Por último, en La hija única, los personajes entran en diálogo con la obra de Primo Levi (La tregua): “fue gracias a una serie de rutinas cotidianas, como lavarse la barba, que le recordaban su vida de antes y le devolvían la dignidad. Son las acciones sencillas como esas las que sostienen al día”. También evoca voces como las de Alda Merini, Barthes, o Gornick, evidenciando la mencionada intertextualidad que encontramos en las obras  de Nettel –antes lo ha hecho con Rybeiro, Bellatin, Ginsberg, entre otros–. Una escritura de profunda agudeza que saca a la luz la complejidad humana que oscila entre las obsesiones, las memorias corporales y  la imperfección que nos constituyen; un cromosoma alterado, la cornea que se debe corregir, una cosa que duerme dentro de uno y se roba los sueños, sumidos en una atmósfera visualmente orgánica que recoge elementos de la naturaleza, del lenguaje de las plantas y los árboles, activando los sentidos de la vista, el oido, el tacto.

La mayoría de sus personajes arrastran un dolor, un quiebre, y lo llevan hacia la pulsión de la escritura, la fotografía. Pienso en la imagen de la portada, que a diferencia de las portadas anteriores, donde se utilizan fotografías en blanco y negro que complementan el título; en esta ocasión la imagen del nido y el huevo aparece a color. El cine, la música, vertientes asociativas que abren el texto hacia otras disciplinas que suman nuevas experiencias al acto de comunicación entre el texto y el lector. 

Novela. La hija única, Guadalupe Nettel. Editorial Anagrama, Barcelona, 2020. 160 páginas. 

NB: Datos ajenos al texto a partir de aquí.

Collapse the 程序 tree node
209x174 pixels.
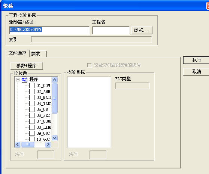[x=18, y=80]
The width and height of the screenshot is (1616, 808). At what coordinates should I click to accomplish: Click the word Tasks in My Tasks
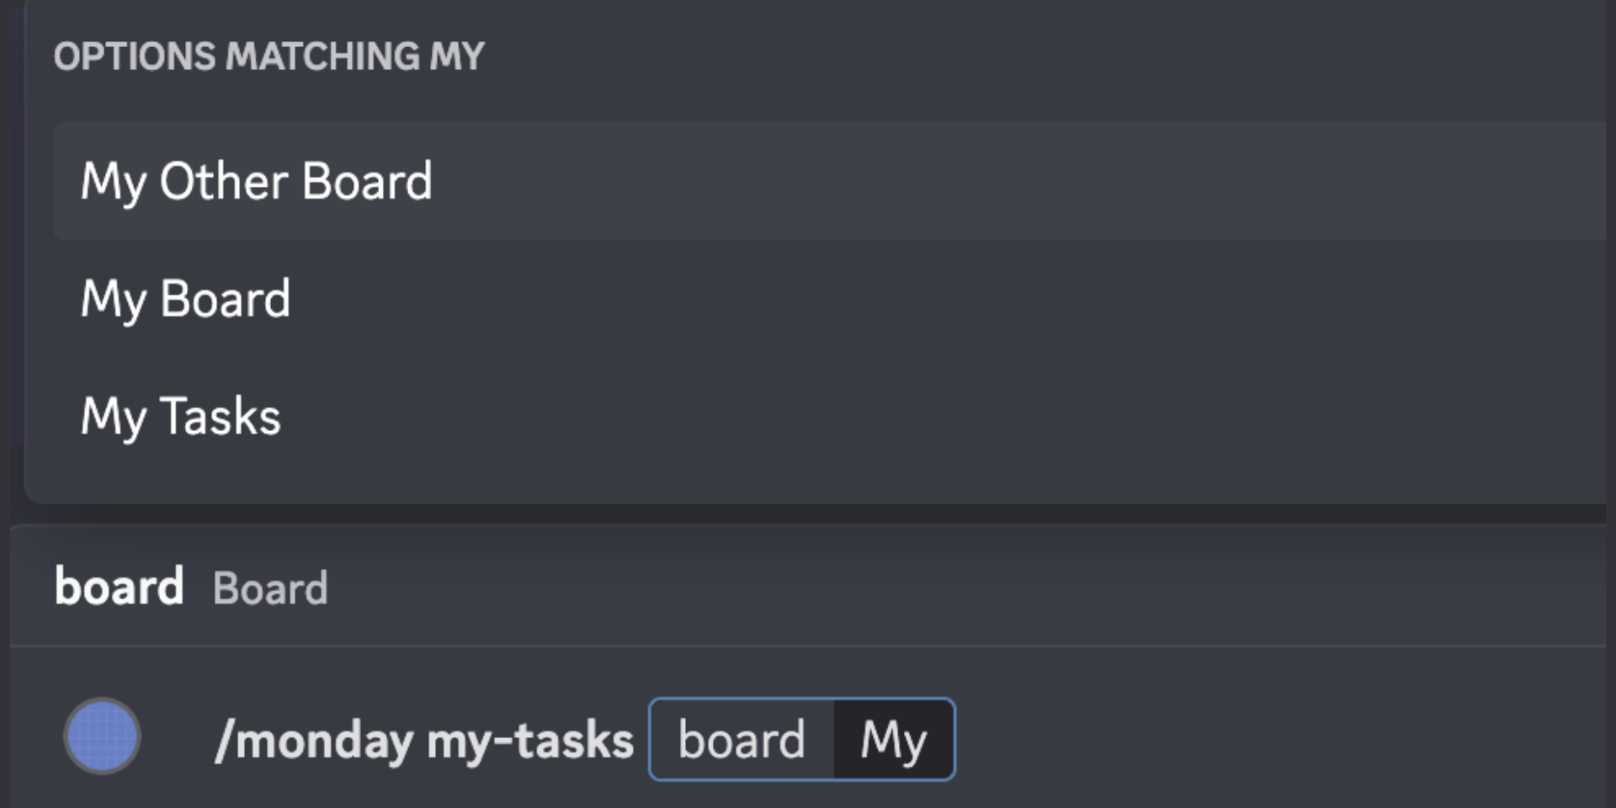pyautogui.click(x=221, y=417)
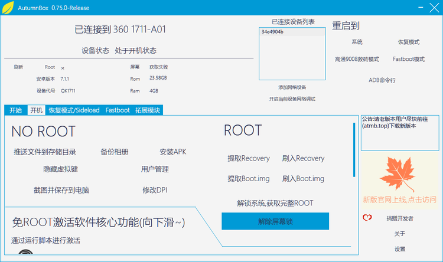This screenshot has height=262, width=443.
Task: Click the blue vertical scrollbar of function panel
Action: pos(354,149)
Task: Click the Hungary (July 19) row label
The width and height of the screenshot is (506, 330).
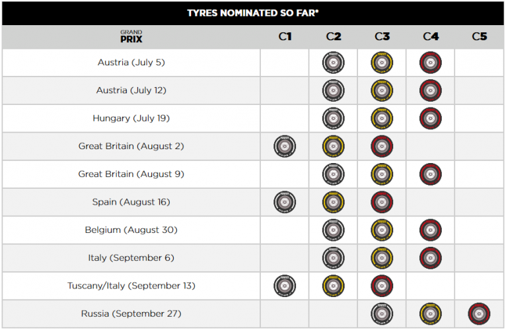Action: click(131, 119)
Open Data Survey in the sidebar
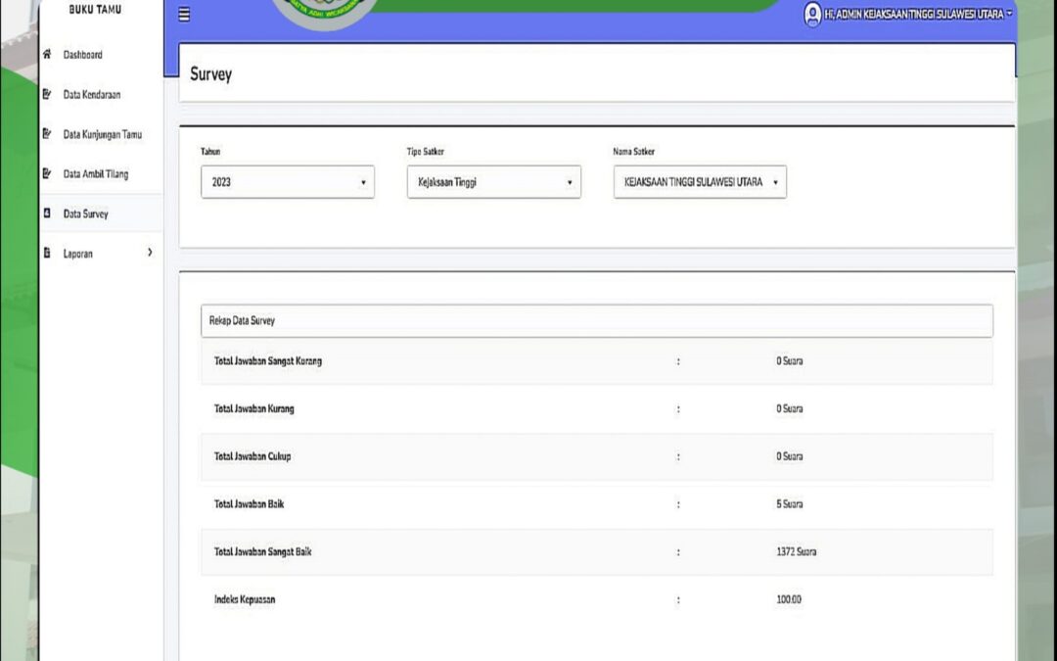This screenshot has width=1057, height=661. tap(86, 213)
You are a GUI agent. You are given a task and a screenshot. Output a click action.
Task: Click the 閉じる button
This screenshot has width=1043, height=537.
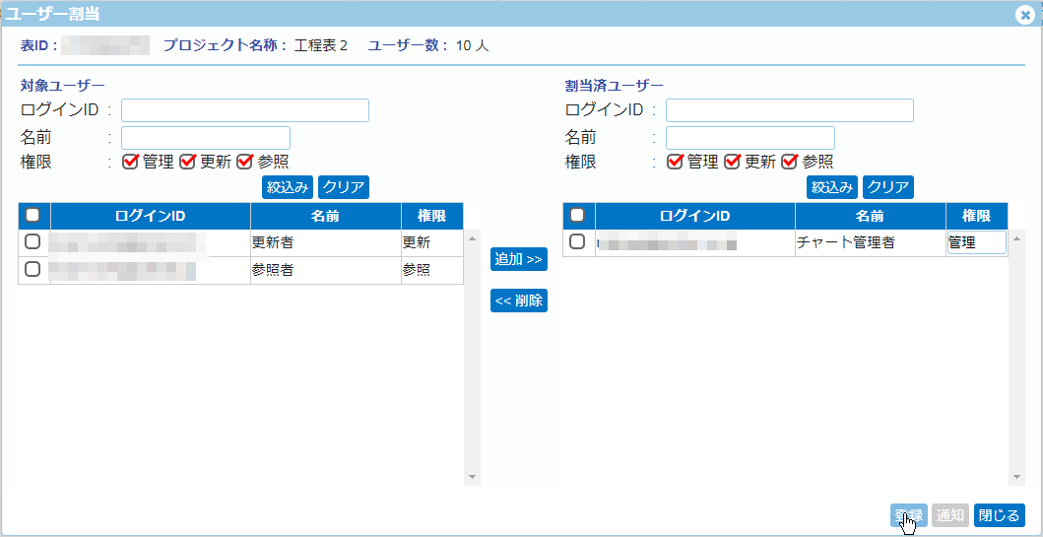coord(999,515)
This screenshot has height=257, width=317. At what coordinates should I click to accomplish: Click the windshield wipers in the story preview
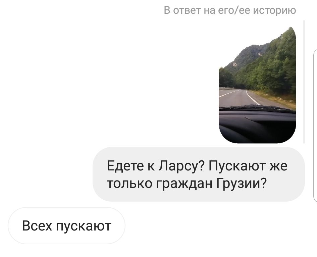pos(257,108)
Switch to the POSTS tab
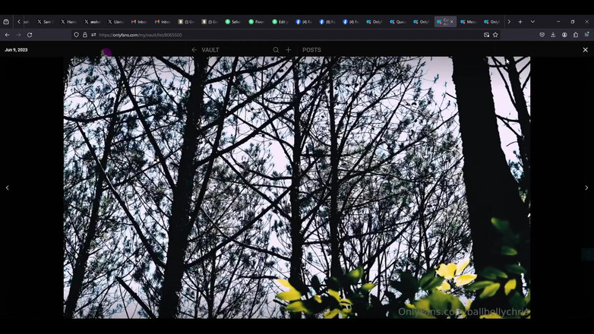This screenshot has height=334, width=594. [311, 50]
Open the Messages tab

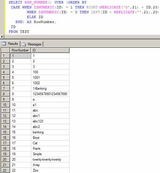coord(32,44)
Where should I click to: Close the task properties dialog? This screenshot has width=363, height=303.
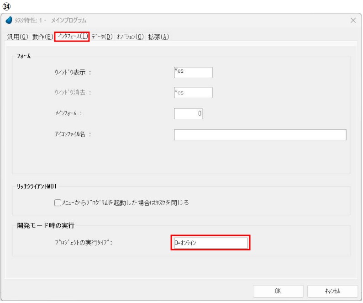352,21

> El pasado sábado 7 de noviembre, en el marco del Festival Puerto de Ideas –que este año celebró diez años– Guadalupe Nettel, participó junto a la periodista Alejandra Delgado y las escritoras Alejandra Costamagna y Mariana Enríquez en “Mujeres al borde del canon. El nuevo mapa literario latinoamericano”, donde reflexionaron sobre sus historias, sus obra y la escena narrativa latinoamericana actual.